Versión en español | Versão em português
Track 1
"Miniatura para danza nº1 (a Georgia Del Campo)” by José Miguel Candela
2:57
"The Church says: the body is a fault. Science says: the body is a machine. Advertising says: the body is a business. The body says: I am a party. " [Galeano, E. (1993). Las palabras andantes (Ventana sobre la memoria I). Catálogos. Argentina]. The work was composed in 2011 and premiered in Chile in 2012.

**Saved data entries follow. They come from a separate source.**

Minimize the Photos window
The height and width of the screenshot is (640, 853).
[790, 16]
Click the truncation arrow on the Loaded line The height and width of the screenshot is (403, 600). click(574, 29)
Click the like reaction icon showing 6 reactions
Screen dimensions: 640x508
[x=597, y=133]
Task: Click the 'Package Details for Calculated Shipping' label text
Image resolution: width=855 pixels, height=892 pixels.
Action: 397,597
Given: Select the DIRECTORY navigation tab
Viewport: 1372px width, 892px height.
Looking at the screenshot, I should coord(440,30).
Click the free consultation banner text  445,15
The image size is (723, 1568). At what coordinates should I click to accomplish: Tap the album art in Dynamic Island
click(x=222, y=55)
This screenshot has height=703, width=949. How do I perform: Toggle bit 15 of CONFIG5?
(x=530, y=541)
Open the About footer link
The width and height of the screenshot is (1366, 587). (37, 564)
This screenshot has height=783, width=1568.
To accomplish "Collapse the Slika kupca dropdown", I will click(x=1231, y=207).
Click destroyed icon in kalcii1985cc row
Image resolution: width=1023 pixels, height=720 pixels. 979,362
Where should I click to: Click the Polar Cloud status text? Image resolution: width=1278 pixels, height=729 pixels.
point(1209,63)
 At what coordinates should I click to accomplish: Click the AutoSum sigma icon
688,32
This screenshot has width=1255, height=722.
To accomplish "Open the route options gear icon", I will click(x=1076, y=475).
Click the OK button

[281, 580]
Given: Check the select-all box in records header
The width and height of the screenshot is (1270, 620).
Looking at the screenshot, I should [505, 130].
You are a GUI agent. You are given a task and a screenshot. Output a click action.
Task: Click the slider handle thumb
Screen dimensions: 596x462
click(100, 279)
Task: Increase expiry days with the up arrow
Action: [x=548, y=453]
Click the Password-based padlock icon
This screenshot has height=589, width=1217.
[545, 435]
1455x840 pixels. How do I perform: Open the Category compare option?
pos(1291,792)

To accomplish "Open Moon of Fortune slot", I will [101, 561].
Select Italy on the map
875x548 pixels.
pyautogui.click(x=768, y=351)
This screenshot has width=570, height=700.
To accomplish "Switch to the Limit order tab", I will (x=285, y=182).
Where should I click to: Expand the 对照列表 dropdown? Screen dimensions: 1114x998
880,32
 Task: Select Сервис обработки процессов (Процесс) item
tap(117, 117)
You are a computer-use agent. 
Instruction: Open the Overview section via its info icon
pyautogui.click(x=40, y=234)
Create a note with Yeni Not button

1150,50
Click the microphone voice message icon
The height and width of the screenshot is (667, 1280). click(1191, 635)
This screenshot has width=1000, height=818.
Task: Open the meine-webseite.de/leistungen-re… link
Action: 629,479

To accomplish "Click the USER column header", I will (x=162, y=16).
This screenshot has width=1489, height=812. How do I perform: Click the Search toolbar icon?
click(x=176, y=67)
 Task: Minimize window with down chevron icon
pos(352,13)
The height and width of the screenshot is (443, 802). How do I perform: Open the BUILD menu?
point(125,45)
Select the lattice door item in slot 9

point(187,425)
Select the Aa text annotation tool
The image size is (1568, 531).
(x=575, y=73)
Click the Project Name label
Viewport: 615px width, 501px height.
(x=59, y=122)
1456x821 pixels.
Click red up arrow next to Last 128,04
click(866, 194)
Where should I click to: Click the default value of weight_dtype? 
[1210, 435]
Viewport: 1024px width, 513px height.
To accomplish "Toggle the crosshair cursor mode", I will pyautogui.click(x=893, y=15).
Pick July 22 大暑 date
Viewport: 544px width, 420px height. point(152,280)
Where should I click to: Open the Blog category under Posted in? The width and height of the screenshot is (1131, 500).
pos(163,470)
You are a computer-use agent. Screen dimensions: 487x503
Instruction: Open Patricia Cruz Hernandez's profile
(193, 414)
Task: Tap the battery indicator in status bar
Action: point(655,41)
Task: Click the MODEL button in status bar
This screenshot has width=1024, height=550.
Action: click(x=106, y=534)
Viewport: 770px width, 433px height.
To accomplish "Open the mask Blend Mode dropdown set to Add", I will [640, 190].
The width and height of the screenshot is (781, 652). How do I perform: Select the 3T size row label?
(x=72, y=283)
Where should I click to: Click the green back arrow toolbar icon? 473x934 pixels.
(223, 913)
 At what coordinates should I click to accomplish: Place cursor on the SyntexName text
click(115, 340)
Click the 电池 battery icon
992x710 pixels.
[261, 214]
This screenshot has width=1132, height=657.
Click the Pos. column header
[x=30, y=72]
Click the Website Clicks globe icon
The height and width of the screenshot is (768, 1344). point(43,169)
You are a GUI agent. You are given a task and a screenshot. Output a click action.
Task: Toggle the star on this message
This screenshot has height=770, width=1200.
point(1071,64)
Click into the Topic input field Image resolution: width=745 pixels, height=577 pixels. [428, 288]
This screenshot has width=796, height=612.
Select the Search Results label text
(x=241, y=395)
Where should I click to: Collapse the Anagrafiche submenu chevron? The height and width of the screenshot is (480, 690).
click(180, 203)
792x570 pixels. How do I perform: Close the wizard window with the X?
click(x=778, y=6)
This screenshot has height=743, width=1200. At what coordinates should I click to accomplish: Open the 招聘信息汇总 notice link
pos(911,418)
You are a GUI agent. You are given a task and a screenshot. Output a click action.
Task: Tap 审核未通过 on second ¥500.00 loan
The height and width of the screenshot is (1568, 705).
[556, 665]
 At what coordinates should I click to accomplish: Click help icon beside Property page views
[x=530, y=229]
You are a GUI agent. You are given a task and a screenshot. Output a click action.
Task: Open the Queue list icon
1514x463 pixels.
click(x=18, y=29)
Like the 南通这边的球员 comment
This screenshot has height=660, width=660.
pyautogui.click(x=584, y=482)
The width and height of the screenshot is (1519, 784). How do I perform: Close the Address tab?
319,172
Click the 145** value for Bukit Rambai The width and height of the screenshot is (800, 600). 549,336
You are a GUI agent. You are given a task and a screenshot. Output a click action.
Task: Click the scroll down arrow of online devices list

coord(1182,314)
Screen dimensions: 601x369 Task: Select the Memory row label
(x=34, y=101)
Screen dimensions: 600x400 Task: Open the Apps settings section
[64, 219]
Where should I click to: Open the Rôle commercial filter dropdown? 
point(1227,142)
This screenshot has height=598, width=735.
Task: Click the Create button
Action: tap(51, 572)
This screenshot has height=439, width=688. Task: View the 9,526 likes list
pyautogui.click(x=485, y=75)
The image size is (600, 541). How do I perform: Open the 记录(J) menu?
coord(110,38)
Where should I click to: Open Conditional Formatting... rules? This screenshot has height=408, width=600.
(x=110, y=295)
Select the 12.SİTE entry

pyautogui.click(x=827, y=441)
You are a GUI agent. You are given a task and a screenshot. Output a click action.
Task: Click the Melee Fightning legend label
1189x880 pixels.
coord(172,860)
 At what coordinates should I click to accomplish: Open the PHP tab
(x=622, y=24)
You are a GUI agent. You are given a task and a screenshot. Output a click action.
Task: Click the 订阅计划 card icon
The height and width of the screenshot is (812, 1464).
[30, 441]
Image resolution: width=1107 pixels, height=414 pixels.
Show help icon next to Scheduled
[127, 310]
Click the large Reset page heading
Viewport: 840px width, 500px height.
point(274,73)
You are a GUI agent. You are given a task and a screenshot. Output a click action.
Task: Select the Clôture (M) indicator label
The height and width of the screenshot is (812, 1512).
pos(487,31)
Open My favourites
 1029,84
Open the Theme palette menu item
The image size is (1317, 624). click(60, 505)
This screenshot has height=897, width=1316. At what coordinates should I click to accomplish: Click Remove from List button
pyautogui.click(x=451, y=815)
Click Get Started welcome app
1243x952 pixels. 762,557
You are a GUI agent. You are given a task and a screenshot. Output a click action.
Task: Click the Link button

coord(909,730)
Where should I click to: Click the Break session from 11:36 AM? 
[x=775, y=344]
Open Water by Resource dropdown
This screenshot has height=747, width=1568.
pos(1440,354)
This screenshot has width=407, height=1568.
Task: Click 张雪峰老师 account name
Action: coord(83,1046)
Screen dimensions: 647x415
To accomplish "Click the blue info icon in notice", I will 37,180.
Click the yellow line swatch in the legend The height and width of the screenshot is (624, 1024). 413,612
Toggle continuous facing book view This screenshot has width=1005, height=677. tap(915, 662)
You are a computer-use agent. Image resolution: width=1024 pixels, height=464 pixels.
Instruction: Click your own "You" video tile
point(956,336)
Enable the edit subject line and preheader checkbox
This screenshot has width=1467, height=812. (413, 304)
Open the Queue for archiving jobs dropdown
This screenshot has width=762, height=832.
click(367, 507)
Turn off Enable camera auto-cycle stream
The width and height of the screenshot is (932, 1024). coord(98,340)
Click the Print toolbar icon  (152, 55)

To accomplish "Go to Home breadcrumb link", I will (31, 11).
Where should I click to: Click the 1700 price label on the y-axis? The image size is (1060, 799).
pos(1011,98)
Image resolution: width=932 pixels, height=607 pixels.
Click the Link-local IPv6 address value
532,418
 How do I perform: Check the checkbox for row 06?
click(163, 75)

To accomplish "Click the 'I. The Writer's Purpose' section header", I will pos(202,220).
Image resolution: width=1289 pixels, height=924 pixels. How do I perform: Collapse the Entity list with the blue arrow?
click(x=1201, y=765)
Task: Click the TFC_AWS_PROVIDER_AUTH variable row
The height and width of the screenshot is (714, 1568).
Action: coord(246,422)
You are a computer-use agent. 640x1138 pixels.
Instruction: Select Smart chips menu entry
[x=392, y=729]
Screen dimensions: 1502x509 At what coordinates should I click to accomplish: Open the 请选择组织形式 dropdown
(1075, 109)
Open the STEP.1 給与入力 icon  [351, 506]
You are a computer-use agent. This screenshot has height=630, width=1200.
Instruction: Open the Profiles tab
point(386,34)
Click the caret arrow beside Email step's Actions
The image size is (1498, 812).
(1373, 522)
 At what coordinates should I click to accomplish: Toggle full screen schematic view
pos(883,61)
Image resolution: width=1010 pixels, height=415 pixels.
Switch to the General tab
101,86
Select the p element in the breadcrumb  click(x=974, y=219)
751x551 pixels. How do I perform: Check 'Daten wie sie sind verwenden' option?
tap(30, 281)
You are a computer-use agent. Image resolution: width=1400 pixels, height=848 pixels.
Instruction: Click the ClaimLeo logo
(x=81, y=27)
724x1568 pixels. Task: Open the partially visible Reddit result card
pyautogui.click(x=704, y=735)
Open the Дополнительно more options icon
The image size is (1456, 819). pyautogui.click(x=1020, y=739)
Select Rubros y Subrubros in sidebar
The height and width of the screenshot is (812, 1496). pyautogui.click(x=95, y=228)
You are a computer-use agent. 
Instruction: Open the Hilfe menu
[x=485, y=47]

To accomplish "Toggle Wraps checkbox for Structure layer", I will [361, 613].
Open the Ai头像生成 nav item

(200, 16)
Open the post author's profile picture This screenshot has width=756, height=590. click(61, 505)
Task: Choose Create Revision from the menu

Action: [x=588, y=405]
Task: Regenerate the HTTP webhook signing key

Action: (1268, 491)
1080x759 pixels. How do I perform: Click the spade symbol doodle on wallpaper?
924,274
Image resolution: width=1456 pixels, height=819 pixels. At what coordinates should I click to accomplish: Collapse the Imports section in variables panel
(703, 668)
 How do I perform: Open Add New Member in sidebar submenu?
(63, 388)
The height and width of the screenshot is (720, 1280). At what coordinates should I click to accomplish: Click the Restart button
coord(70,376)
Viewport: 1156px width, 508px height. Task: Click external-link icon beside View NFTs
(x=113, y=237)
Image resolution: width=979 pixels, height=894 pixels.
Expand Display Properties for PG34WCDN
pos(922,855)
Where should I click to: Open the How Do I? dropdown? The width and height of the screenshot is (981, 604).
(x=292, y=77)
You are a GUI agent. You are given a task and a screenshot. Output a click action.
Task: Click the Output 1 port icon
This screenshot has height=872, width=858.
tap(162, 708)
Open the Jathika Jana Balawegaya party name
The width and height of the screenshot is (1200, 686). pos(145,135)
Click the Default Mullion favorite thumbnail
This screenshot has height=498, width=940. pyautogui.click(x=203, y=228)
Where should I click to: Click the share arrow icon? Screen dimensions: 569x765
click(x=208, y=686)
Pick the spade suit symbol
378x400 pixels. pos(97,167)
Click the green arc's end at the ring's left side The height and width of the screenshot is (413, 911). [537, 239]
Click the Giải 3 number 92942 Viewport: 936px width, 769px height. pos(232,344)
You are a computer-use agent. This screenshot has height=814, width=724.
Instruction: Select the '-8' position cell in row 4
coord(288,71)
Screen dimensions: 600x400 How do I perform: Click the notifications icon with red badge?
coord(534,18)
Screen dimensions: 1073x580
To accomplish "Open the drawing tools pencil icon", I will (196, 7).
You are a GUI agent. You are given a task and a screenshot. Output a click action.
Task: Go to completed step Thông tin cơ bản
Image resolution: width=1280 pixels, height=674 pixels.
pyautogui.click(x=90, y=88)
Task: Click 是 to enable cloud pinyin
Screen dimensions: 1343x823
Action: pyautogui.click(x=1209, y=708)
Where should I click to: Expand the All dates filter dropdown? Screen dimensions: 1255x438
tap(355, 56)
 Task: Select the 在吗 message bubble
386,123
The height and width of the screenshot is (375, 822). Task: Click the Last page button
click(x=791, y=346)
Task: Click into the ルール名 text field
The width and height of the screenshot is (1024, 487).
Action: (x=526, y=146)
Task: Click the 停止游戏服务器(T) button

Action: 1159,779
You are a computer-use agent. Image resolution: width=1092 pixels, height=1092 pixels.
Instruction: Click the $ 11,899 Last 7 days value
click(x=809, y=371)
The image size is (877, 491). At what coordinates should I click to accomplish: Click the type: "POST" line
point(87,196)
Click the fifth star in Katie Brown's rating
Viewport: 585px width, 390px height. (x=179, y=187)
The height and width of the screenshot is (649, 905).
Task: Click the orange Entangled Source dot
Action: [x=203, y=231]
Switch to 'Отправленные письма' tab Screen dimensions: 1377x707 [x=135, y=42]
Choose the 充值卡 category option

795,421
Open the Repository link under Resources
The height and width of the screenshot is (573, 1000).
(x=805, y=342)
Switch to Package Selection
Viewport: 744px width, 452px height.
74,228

José Miguel Candela (Chile, 1968) has a degree in Music from the Universidad de Chile. He attended several courses with Gustavo Becerra-Schmidt. As a composer he has excelled in the field of electroacoustic music. He was coordinator and founder of Comunidad Electroacústica de Chile, and organizer of the Festival "Ai-maako". His music has been performed in Chile and in various parts of America and Europe and has been published in several CDs (solo and compilations) in Chile and abroad.
____________
Track 2
…Raíces lejanas, tal vez… (in memoriam Luis Zubillaga) by Daniel Schachter
7:48
… Distant roots, maybe… is a sonic voyage of remembrance and homage to the friendship between the composer and Luis Zubillaga (1928-1995). A prominent Argentinian musician with an extensive career as composer, teacher and researcher in Argentina and Venezuela. The piece searches for Zubillaga as artist, elaborating on his ideas, questioning their origin and fate. The materials employed, manipulated and transformed, correspond to his works ‘Ambientes’ and ‘Direccionales’, plus sounds from ethnic sources close to his research interests.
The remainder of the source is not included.